[[HelloInCapitals]] to [[Hello In Capitals]]

Hello community,

I got it all done except for one thing,

[[HelloInCapitals]] or [[PharmaceuticalSocietyOfGreatBritainVBoots1952]]

So now I want to split those in to

[[Hello In Capitals]]

or

[[Pharmaceutical Society Of Great Britain V Boots 1952]]

I am not so good at all this and get stuck with

sed -e 's/[A-Z]/ &/g' -e 's/[0-9].../ &/g' -e 's/^ //g' infile

But it changes EVERYTHING, and I only want to change Mediawiki links which
are in between [[ ]]

try

sed 's/[^A-Z]*/& /g'

something to start with:

echo '[[HelloInCapitals]] or [[PharmaceuticalSocietyOfGreatBritainVBoots1952]]' | nawk -F'(\\[\\[)|(\\]\\])' '{for(i=2;i<=NF;i+=2) {gsub("[A-Z]", " &", $i);$i="[["substr($i,2)"]]"};print}' OFS=
while read line; do
 outline=""
 for i in $line; do
   case $i in
     "[["*) i=$(echo $i |sed 's/\([a-z]\)\([A-Z0-9]\)/\1 \2/g') ;;
   esac
   outline="$outline $i"
 done
 echo ${outline# }
done<infile

:b:
Just a little improvement to avoid iuseless spaces before and after [[ ]]

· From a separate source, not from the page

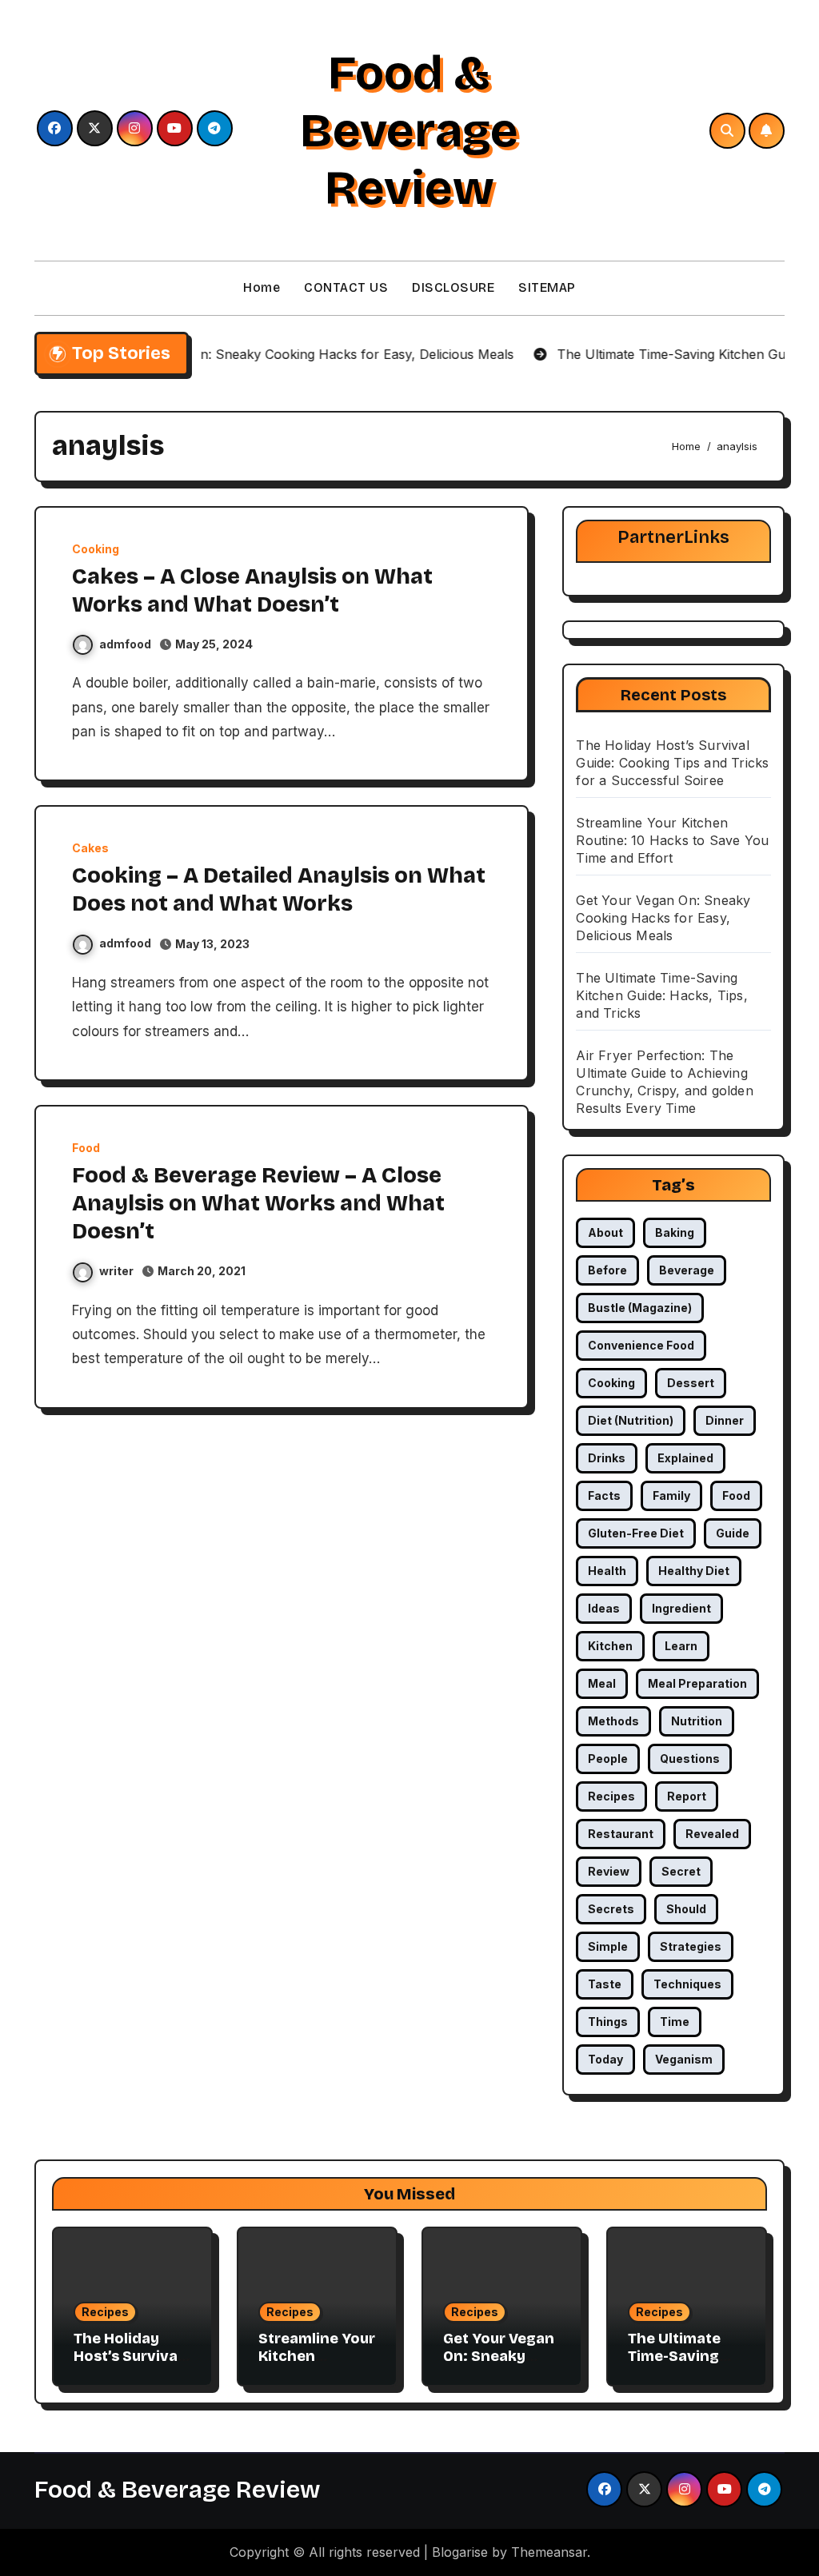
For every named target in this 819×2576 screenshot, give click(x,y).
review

echo '[[HelloInCapitals]] or [[PharmaceuticalSocietyOfGreatBritainVBoots1952]]' | 
nawk -F'(\\[\\[)|(\\]\\])' '{for(i=2;i<=NF;i+=2) {gsub("[A-Z]", " &", $i);$i="[["substr($i,2)"]]"};print}' OFS=""

Jean-Pierre.

Another one with sed:

echo '[[HelloInCapitals]] or [[PharmaceuticalSocietyOfGreatBritainVBoots1952]]' | 
sed 's/[A-Z]/ &/g; s/\[ /\[/g'

yep, caught that one as well.
also taking care of 'numbers':

echo '[[HelloInCapitals]] OrAnd [[PharmaceuticalSocietyOfGreatBritainVBoots1952]]' | nawk -F'(\\[\\[)|(\\]\\])' '{for(i=2;i<=NF;i+=2) {gsub("[A-Z]|[0-9][0-9]*", " &", $i);$i="[["substr($i,2)"]]"};print}' OFS=

---------- Post updated at 08:53 AM ---------- Previous update was at 08:42 AM ----------

echo '[[HelloInCapitals]] OrAnd [[PharmaceuticalSocietyOfGreatBritainVBoots1952]]' | sed 's/[A-Z]/ &/g; s/\[ /\[/g'
[[Hello In Capitals]]  Or And [[Pharmaceutical Society Of Great Britain V Boots1952]]
perl -pe's/\B(?:[[:upper:]]|\d+)/ $&/g'
$ echo '[[HelloInCapitals]] OrAnd [[PharmaceuticalSocietyOfGreatBritainVBoots1952]]' | perl -pe's/\B(?:[[:upper:]]|\d+)\B/ $&/g'
[[Hello In Capitals]] Or And [[Pharmaceutical Society Of Great Britain VBoots 1952]]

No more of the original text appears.